Ein solidarisches Quartier soll es werden, erklärt Christine Egli die Vision der IG. Das Gebiet soll gemeinschaftlich entwickelt, der Wohnraum bezahlbar, die Nachbarschaft stark, die Bewohner und Gebäude und ebenso die Wohnformen vielfältig werden. Die Natur soll dabei sichtbar bleiben und es sollen auch Räume frei gelassen werden, um sich die Möglichkeit zur späteren Weiterentwicklung des Quartiers offen zu halten. Es soll ein autoarmes Quartier mit guter ÖV-Erschliessung und einem Sharing-Netzwerk entstehen.

Kontakte mit möglichen Partnern hergestellt

Man orientiere sich an Referenzprojekten, wie etwa dem Hunziker Areal in Zürich, dem Erlenmatt Ost in Basel oder dem Viererfeld in Bern. Vor allem letzteres könnte für St.Gallen Modellcharakter haben, führt Peter Olibet aus. Die Bauträgerschaft soll möglichst breit aufgestellt sein und nicht aus einem einzig Grossinvestor bestehen.

Man sei in engem Kontakt mit den ansässigen Baugenossenschaften, bei denen man mit der Vision für die Ruckhalde offene Türen eingerannt habe. Es herrscht das Bewusstsein vor, dass die Wohnbaugenossenschaften für ein solches Vorhaben ihre Kräfte bündeln müssen, wie aus einer Mitteilung des ostschweizerischen Regionalverbands der Wohnbaugenossenschaften Schweiz hervorgeht.

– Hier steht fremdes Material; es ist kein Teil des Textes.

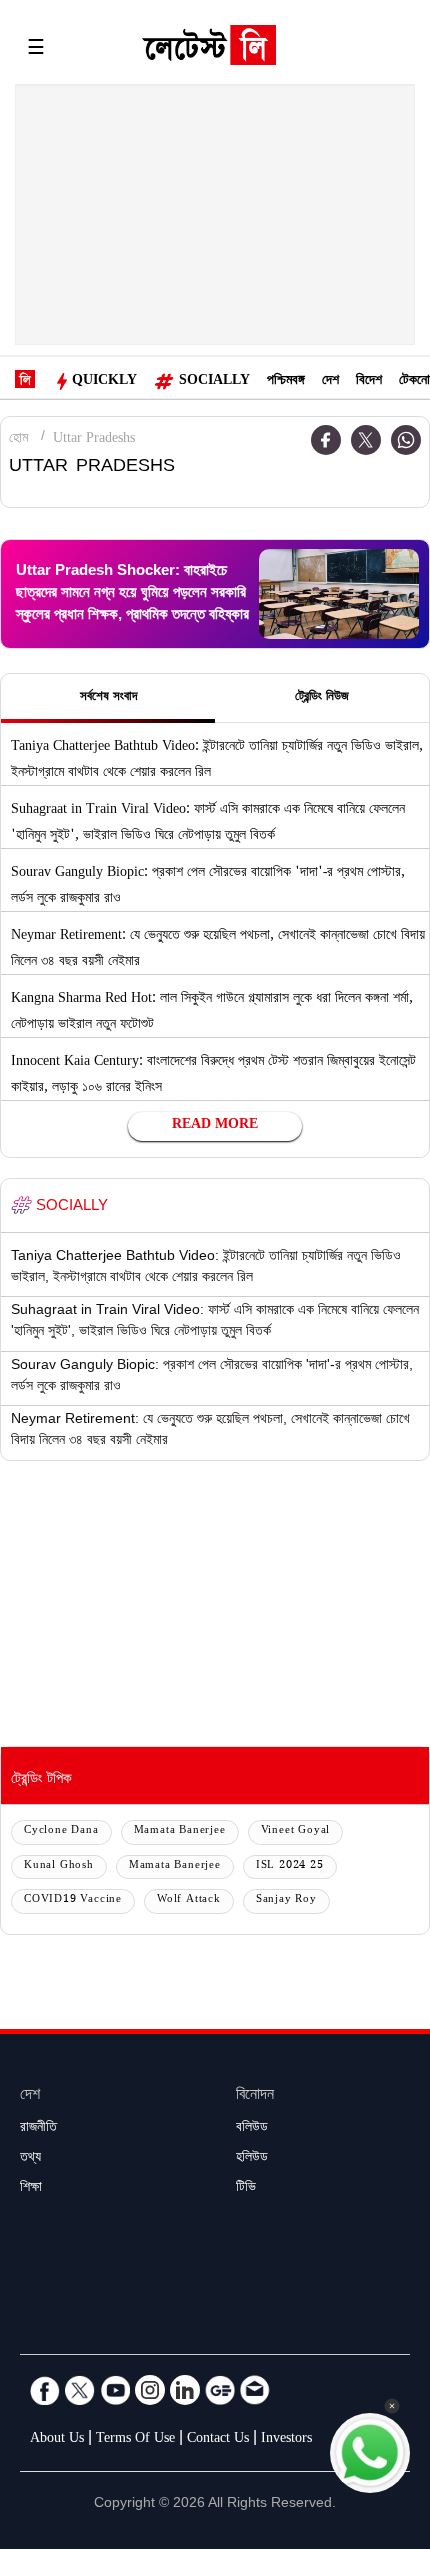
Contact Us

Die Quartiervereine und auch der Familiengartenverein, der seinen Standort gefährdet sieht, sollen eingebunden werden. Erste Gespräche haben bereits stattgefunden. Es gehe um ein Miteinander, betont die IG, die Gärten sollen nicht einfach weichen müssen. Aber vielleicht könne man sich von der Parzellierungsidee loslösen.

Die Stadt signalisierte immerhin Gesprächsbereitschaft, hält sich aber noch zurück mit konkreten Stellungnahmen. Der Stadtrat hat die Idee des Vereins besprochen. Gegenüber der IG schrieb er, er begrüsse die Grundidee und das Engagement des Vereins für eine breit abgestützte und partizipative Quartierentwicklung. Das vom Verein vorgeschlagene Verfahren erachtet der Stadtrat aber als komplex und aufwendig. Die Stadt sieht vor, den eigenen Planungsprozess für die Arealentwicklung Ruckhalde 2020 zu starten.

Die IG Ruckhalde will eine nachhaltige Quartierentwicklung.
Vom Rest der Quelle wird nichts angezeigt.